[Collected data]
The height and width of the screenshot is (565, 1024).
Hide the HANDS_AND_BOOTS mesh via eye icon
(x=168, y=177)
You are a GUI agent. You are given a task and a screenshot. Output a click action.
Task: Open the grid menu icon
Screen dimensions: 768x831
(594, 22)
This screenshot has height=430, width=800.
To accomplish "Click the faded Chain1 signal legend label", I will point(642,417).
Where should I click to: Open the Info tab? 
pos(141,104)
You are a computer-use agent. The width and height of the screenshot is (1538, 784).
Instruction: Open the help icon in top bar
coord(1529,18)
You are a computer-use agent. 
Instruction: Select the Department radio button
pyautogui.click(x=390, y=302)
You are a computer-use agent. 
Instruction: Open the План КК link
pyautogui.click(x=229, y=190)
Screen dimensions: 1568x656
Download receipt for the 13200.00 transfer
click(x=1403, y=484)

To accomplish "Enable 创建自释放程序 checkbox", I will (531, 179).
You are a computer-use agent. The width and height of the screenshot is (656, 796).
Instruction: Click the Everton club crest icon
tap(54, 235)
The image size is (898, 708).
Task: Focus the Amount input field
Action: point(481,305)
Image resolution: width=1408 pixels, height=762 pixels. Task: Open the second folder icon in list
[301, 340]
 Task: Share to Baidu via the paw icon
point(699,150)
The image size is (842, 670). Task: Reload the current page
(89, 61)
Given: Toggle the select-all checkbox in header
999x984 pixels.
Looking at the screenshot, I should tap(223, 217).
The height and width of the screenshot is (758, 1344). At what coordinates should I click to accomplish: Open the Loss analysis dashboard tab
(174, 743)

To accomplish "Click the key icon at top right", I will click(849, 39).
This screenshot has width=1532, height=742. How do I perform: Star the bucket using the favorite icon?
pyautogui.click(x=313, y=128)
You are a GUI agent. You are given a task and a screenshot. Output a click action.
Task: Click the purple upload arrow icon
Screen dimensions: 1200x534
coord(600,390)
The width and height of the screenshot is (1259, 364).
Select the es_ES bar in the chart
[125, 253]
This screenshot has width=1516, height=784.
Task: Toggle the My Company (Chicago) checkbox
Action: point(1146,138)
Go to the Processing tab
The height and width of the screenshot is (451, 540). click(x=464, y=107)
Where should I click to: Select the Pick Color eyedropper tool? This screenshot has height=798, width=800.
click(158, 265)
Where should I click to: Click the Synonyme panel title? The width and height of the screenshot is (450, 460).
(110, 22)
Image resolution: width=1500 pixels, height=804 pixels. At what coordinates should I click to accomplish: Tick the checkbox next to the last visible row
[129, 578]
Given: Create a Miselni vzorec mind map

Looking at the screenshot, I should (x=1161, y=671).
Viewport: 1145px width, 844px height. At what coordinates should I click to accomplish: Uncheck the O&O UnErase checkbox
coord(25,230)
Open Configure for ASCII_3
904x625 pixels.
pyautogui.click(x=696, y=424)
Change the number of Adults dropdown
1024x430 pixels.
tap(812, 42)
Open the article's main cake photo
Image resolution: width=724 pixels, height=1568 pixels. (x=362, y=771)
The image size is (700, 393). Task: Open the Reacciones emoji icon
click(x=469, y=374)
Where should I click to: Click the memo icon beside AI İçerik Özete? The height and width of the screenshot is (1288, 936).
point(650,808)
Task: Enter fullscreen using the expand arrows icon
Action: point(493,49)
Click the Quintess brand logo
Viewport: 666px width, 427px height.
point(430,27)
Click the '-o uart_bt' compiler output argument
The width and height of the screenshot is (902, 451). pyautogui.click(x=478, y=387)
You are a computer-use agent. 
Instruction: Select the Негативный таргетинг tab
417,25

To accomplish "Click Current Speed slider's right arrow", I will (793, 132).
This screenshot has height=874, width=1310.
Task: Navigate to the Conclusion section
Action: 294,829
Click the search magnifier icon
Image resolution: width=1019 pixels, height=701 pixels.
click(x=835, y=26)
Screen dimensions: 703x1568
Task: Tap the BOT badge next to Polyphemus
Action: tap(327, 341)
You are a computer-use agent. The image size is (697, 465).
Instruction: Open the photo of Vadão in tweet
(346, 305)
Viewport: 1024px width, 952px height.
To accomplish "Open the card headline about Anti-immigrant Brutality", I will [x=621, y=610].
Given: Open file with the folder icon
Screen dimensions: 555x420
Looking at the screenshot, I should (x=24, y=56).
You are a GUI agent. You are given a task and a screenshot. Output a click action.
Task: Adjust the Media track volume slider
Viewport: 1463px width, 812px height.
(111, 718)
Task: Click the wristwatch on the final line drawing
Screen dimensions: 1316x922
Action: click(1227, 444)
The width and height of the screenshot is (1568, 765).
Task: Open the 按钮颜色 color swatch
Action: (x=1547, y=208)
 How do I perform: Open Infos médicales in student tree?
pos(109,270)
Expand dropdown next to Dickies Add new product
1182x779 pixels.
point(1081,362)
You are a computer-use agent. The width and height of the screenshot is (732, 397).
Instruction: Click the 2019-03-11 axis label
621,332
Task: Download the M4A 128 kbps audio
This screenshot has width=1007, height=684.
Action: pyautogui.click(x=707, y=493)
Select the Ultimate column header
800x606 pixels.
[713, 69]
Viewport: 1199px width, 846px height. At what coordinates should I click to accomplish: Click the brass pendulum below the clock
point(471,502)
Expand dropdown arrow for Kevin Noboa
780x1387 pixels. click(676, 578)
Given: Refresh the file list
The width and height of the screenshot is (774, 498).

### What this task involves
Output the data exactly, in full.

### Output of the exercise
The height and width of the screenshot is (565, 1024).
Hide the HANDS_AND_BOOTS mesh via eye icon
(x=168, y=177)
You are a GUI agent. You are given a task and a screenshot. Output a click action.
Task: Open the grid menu icon
Screen dimensions: 768x831
(594, 22)
This screenshot has height=430, width=800.
To accomplish "Click the faded Chain1 signal legend label", I will point(642,417).
Where should I click to: Open the Info tab? 
pos(141,104)
You are a computer-use agent. The width and height of the screenshot is (1538, 784).
Instruction: Open the help icon in top bar
coord(1529,18)
You are a computer-use agent. 
Instruction: Select the Department radio button
pyautogui.click(x=390, y=302)
You are a computer-use agent. 
Instruction: Open the План КК link
pyautogui.click(x=229, y=190)
Screen dimensions: 1568x656
Download receipt for the 13200.00 transfer
click(x=1403, y=484)

To accomplish "Enable 创建自释放程序 checkbox", I will (531, 179).
You are a computer-use agent. The width and height of the screenshot is (656, 796).
Instruction: Click the Everton club crest icon
tap(54, 235)
The image size is (898, 708).
Task: Focus the Amount input field
Action: point(481,305)
Image resolution: width=1408 pixels, height=762 pixels. Task: Open the second folder icon in list
[301, 340]
 Task: Share to Baidu via the paw icon
point(699,150)
The image size is (842, 670). Task: Reload the current page
(89, 61)
Given: Toggle the select-all checkbox in header
999x984 pixels.
Looking at the screenshot, I should tap(223, 217).
The height and width of the screenshot is (758, 1344). At what coordinates should I click to accomplish: Open the Loss analysis dashboard tab
(174, 743)

To accomplish "Click the key icon at top right", I will click(849, 39).
This screenshot has width=1532, height=742. How do I perform: Star the bucket using the favorite icon?
pyautogui.click(x=313, y=128)
You are a GUI agent. You are given a task and a screenshot. Output a click action.
Task: Click the purple upload arrow icon
Screen dimensions: 1200x534
coord(600,390)
The width and height of the screenshot is (1259, 364).
Select the es_ES bar in the chart
[125, 253]
This screenshot has width=1516, height=784.
Task: Toggle the My Company (Chicago) checkbox
Action: point(1146,138)
Go to the Processing tab
The height and width of the screenshot is (451, 540). click(x=464, y=107)
Where should I click to: Select the Pick Color eyedropper tool? This screenshot has height=798, width=800.
click(158, 265)
Where should I click to: Click the Synonyme panel title? The width and height of the screenshot is (450, 460).
(110, 22)
Image resolution: width=1500 pixels, height=804 pixels. At what coordinates should I click to accomplish: Tick the checkbox next to the last visible row
[129, 578]
Given: Create a Miselni vzorec mind map

Looking at the screenshot, I should (x=1161, y=671).
Viewport: 1145px width, 844px height. At what coordinates should I click to accomplish: Uncheck the O&O UnErase checkbox
coord(25,230)
Open Configure for ASCII_3
904x625 pixels.
pyautogui.click(x=696, y=424)
Change the number of Adults dropdown
1024x430 pixels.
tap(812, 42)
Open the article's main cake photo
Image resolution: width=724 pixels, height=1568 pixels. (x=362, y=771)
The image size is (700, 393). Task: Open the Reacciones emoji icon
click(x=469, y=374)
Where should I click to: Click the memo icon beside AI İçerik Özete? The height and width of the screenshot is (1288, 936).
point(650,808)
Task: Enter fullscreen using the expand arrows icon
Action: point(493,49)
Click the Quintess brand logo
Viewport: 666px width, 427px height.
point(430,27)
Click the '-o uart_bt' compiler output argument
The width and height of the screenshot is (902, 451). pyautogui.click(x=478, y=387)
You are a computer-use agent. 
Instruction: Select the Негативный таргетинг tab
417,25

To accomplish "Click Current Speed slider's right arrow", I will (793, 132).
This screenshot has height=874, width=1310.
Task: Navigate to the Conclusion section
Action: 294,829
Click the search magnifier icon
Image resolution: width=1019 pixels, height=701 pixels.
click(x=835, y=26)
Screen dimensions: 703x1568
Task: Tap the BOT badge next to Polyphemus
Action: tap(327, 341)
You are a computer-use agent. The image size is (697, 465).
Instruction: Open the photo of Vadão in tweet
(346, 305)
Viewport: 1024px width, 952px height.
To accomplish "Open the card headline about Anti-immigrant Brutality", I will [x=621, y=610].
Given: Open file with the folder icon
Screen dimensions: 555x420
Looking at the screenshot, I should (x=24, y=56).
You are a GUI agent. You are given a task and a screenshot. Output a click action.
Task: Adjust the Media track volume slider
Viewport: 1463px width, 812px height.
(111, 718)
Task: Click the wristwatch on the final line drawing
Screen dimensions: 1316x922
Action: click(1227, 444)
The width and height of the screenshot is (1568, 765).
Task: Open the 按钮颜色 color swatch
Action: (x=1547, y=208)
 How do I perform: Open Infos médicales in student tree?
pos(109,270)
Expand dropdown next to Dickies Add new product
1182x779 pixels.
point(1081,362)
You are a computer-use agent. The width and height of the screenshot is (732, 397).
Instruction: Click the 2019-03-11 axis label
621,332
Task: Download the M4A 128 kbps audio
This screenshot has width=1007, height=684.
Action: pyautogui.click(x=707, y=493)
Select the Ultimate column header
800x606 pixels.
[713, 69]
Viewport: 1199px width, 846px height. At what coordinates should I click to accomplish: Click the brass pendulum below the clock
point(471,502)
Expand dropdown arrow for Kevin Noboa
780x1387 pixels. click(676, 578)
Given: Refresh the file list
The width and height of the screenshot is (774, 498).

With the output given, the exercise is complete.